[Begin]

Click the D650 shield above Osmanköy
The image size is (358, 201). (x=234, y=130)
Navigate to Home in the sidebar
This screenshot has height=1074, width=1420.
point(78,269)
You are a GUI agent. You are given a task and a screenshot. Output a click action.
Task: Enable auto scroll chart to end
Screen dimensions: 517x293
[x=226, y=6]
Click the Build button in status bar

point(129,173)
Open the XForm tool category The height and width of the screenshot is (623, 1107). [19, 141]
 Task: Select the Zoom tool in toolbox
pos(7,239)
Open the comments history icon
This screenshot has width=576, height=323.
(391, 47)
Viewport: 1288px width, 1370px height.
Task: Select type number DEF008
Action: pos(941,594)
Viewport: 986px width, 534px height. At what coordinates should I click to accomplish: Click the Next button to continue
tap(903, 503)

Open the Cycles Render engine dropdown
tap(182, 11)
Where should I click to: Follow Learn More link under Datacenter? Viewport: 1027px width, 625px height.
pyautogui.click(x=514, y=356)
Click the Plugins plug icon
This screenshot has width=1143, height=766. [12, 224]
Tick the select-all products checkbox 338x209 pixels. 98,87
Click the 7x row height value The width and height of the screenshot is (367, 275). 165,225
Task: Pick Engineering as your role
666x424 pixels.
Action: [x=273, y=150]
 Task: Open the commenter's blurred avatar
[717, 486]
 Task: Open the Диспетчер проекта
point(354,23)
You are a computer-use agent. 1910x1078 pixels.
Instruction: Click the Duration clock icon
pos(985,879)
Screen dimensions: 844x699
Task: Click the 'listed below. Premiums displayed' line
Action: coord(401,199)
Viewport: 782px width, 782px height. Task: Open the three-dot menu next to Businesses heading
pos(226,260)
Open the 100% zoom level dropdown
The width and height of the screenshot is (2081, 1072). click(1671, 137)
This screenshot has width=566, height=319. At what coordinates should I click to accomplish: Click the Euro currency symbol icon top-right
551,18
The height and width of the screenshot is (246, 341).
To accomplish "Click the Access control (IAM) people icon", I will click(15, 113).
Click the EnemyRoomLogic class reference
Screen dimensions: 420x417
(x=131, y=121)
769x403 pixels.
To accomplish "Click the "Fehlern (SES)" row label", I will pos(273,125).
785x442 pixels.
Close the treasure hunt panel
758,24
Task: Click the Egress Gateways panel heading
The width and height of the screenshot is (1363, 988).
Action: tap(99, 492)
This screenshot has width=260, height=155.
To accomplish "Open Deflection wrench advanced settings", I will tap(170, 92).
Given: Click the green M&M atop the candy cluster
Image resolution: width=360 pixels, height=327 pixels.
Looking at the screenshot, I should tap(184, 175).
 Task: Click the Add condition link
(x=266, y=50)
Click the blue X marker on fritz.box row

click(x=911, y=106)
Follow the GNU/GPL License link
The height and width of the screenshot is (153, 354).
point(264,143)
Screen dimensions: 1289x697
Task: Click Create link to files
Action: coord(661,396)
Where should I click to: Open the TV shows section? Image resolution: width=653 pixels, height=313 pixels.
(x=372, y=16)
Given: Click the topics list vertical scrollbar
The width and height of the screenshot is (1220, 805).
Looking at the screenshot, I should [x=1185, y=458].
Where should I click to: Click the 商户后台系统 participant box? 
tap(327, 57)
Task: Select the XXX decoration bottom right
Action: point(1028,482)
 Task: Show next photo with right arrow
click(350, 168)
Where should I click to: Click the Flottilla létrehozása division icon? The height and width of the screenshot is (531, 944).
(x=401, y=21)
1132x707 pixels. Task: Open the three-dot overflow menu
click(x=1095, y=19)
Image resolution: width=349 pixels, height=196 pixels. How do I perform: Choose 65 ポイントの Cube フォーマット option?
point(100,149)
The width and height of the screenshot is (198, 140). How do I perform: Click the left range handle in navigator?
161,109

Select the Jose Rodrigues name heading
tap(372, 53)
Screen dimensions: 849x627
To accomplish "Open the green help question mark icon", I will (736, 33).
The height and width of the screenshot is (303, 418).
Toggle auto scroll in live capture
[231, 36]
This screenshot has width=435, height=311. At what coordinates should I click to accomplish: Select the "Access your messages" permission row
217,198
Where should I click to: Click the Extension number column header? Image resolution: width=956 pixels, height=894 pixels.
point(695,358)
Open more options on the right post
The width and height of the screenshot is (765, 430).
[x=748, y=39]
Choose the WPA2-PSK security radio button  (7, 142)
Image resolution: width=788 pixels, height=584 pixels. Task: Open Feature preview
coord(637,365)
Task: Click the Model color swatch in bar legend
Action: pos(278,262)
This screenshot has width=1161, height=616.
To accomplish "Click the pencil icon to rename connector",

[End]

Copy out all of the data above line for line, changing nothing and leaving nothing out.

■ Result of the exercise ■
Click the D650 shield above Osmanköy
The image size is (358, 201). (x=234, y=130)
Navigate to Home in the sidebar
This screenshot has height=1074, width=1420.
point(78,269)
You are a GUI agent. You are given a task and a screenshot. Output a click action.
Task: Enable auto scroll chart to end
Screen dimensions: 517x293
[x=226, y=6]
Click the Build button in status bar

point(129,173)
Open the XForm tool category The height and width of the screenshot is (623, 1107). [19, 141]
 Task: Select the Zoom tool in toolbox
pos(7,239)
Open the comments history icon
This screenshot has width=576, height=323.
(391, 47)
Viewport: 1288px width, 1370px height.
Task: Select type number DEF008
Action: pos(941,594)
Viewport: 986px width, 534px height. At what coordinates should I click to accomplish: Click the Next button to continue
tap(903, 503)

Open the Cycles Render engine dropdown
tap(182, 11)
Where should I click to: Follow Learn More link under Datacenter? Viewport: 1027px width, 625px height.
pyautogui.click(x=514, y=356)
Click the Plugins plug icon
This screenshot has width=1143, height=766. [12, 224]
Tick the select-all products checkbox 338x209 pixels. 98,87
Click the 7x row height value The width and height of the screenshot is (367, 275). 165,225
Task: Pick Engineering as your role
666x424 pixels.
Action: [x=273, y=150]
 Task: Open the commenter's blurred avatar
[717, 486]
 Task: Open the Диспетчер проекта
point(354,23)
You are a computer-use agent. 1910x1078 pixels.
Instruction: Click the Duration clock icon
pos(985,879)
Screen dimensions: 844x699
Task: Click the 'listed below. Premiums displayed' line
Action: coord(401,199)
Viewport: 782px width, 782px height. Task: Open the three-dot menu next to Businesses heading
pos(226,260)
Open the 100% zoom level dropdown
The width and height of the screenshot is (2081, 1072). click(1671, 137)
This screenshot has width=566, height=319. At what coordinates should I click to accomplish: Click the Euro currency symbol icon top-right
551,18
The height and width of the screenshot is (246, 341).
To accomplish "Click the Access control (IAM) people icon", I will click(15, 113).
Click the EnemyRoomLogic class reference
Screen dimensions: 420x417
(x=131, y=121)
769x403 pixels.
To accomplish "Click the "Fehlern (SES)" row label", I will pos(273,125).
785x442 pixels.
Close the treasure hunt panel
758,24
Task: Click the Egress Gateways panel heading
The width and height of the screenshot is (1363, 988).
Action: tap(99, 492)
This screenshot has width=260, height=155.
To accomplish "Open Deflection wrench advanced settings", I will tap(170, 92).
Given: Click the green M&M atop the candy cluster
Image resolution: width=360 pixels, height=327 pixels.
Looking at the screenshot, I should tap(184, 175).
 Task: Click the Add condition link
(x=266, y=50)
Click the blue X marker on fritz.box row

click(x=911, y=106)
Follow the GNU/GPL License link
The height and width of the screenshot is (153, 354).
point(264,143)
Screen dimensions: 1289x697
Task: Click Create link to files
Action: coord(661,396)
Where should I click to: Open the TV shows section? Image resolution: width=653 pixels, height=313 pixels.
(x=372, y=16)
Given: Click the topics list vertical scrollbar
The width and height of the screenshot is (1220, 805).
Looking at the screenshot, I should [x=1185, y=458].
Where should I click to: Click the 商户后台系统 participant box? 
tap(327, 57)
Task: Select the XXX decoration bottom right
Action: point(1028,482)
 Task: Show next photo with right arrow
click(350, 168)
Where should I click to: Click the Flottilla létrehozása division icon? The height and width of the screenshot is (531, 944).
(x=401, y=21)
1132x707 pixels. Task: Open the three-dot overflow menu
click(x=1095, y=19)
Image resolution: width=349 pixels, height=196 pixels. How do I perform: Choose 65 ポイントの Cube フォーマット option?
point(100,149)
The width and height of the screenshot is (198, 140). How do I perform: Click the left range handle in navigator?
161,109

Select the Jose Rodrigues name heading
tap(372, 53)
Screen dimensions: 849x627
To accomplish "Open the green help question mark icon", I will (736, 33).
The height and width of the screenshot is (303, 418).
Toggle auto scroll in live capture
[231, 36]
This screenshot has width=435, height=311. At what coordinates should I click to accomplish: Select the "Access your messages" permission row
217,198
Where should I click to: Click the Extension number column header? Image resolution: width=956 pixels, height=894 pixels.
point(695,358)
Open more options on the right post
The width and height of the screenshot is (765, 430).
[x=748, y=39]
Choose the WPA2-PSK security radio button  (7, 142)
Image resolution: width=788 pixels, height=584 pixels. Task: Open Feature preview
coord(637,365)
Task: Click the Model color swatch in bar legend
Action: pos(278,262)
This screenshot has width=1161, height=616.
To accomplish "Click the pencil icon to rename connector",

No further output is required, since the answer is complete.